The Right To Refuse Unsafe Work Is More Important Than Ever
Above photo: Demonstrators hold signs during a strike outside of Allan Brothers Fruit in Naches, Wash. on May 18, 2020. Located in Yakima County, the company’s fruit packing employees were protesting working conditions during the COVID-19 pandemic. David Ryder/Zuma Press/TNS // The Iola Register (Kansas).
But expect a fight.
Workers asked to work in situations that present a danger to their health and safety have rights, and they should not be afraid to assert them.
The COVID-19 pandemic is taking a heavy toll on workers. Reports of job hazards grow increasingly dire as several governors and President Trump push past CDC guidelines to “reopen” the economy while forecasts predict soaring infections and deaths.
Some states at the direction of the Labor Department threaten termination of unemployment benefits for workers fearing return to dangerous jobs. A disturbing June 5 New York Times’ report reveals how far those machinations have gone. The result: workers fired without pay or benefits or trapped in a deadly vice between poverty and disease.
In short, the news is terrifying – and rightly so. But it often misses essential information about rights workers have to save their own lives. First and foremost is the right to refuse unsafe work free of employer retaliation.
Whatever government says now, the Supreme Court affirmed that right in 1980, relying on regulations promulgated by the Occupational Safety and Health Administration, which publishes information online. An excerpt:
Your right to refuse to do a task is protected if all of the following conditions are met:
- Where possible, you have asked the employer to eliminate the danger, and the employer failed to do so; and
- You refused to work in “good faith.” This means that you must genuinely believe that an imminent danger exists; and
- A reasonable person would agree that there is a real danger of death or serious injury; and
- There isn’t enough time, due to the urgency of the hazard, to get it corrected through regular enforcement channels, such as requesting an OSHA inspection
This is no walk in the park. It affords an alternative to the “starve at home or die from work” choice confronting so many workers, but there are exceptions – and the path to safety can be rocky.

> [DATA BLOCK]
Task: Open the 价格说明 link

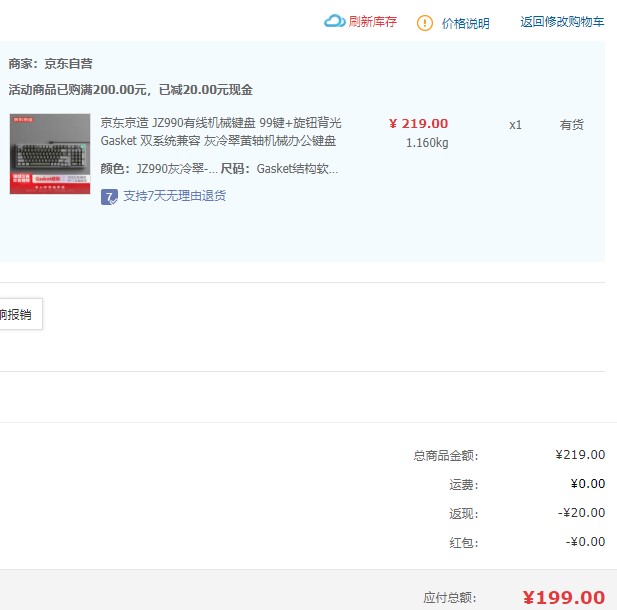Action: coord(466,23)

> [WHAT YOU NEED TO DO]
[1] Copy the article on refusing unsafe work from "The COVID-19 pandemic is" up to and including "of employer retaliation.", keeping every word unchanged.
[2] In the article on refusing unsafe work, condense the paragraph beginning "Some states at the direction of the Labor Department" into two shorter sentences that keep its main facts.
The listing has nothing to do with what is asked here.

> [SOLUTION LIST]
[1]
The COVID-19 pandemic is taking a heavy toll on workers. Reports of job hazards grow increasingly dire as several governors and President Trump push past CDC guidelines to “reopen” the economy while forecasts predict soaring infections and deaths.
Some states at the direction of the Labor Department threaten termination of unemployment benefits for workers fearing return to dangerous jobs. A disturbing June 5 New York Times’ report reveals how far those machinations have gone. The result: workers fired without pay or benefits or trapped in a deadly vice between poverty and disease.
In short, the news is terrifying – and rightly so. But it often misses essential information about rights workers have to save their own lives. First and foremost is the right to refuse unsafe work free of employer retaliation.

[2] Some states, at the Labor Department's direction, threaten to cut off unemployment benefits for workers afraid to return to dangerous jobs. A June 5 New York Times report shows the outcome: workers fired without pay or benefits, or trapped between poverty and disease.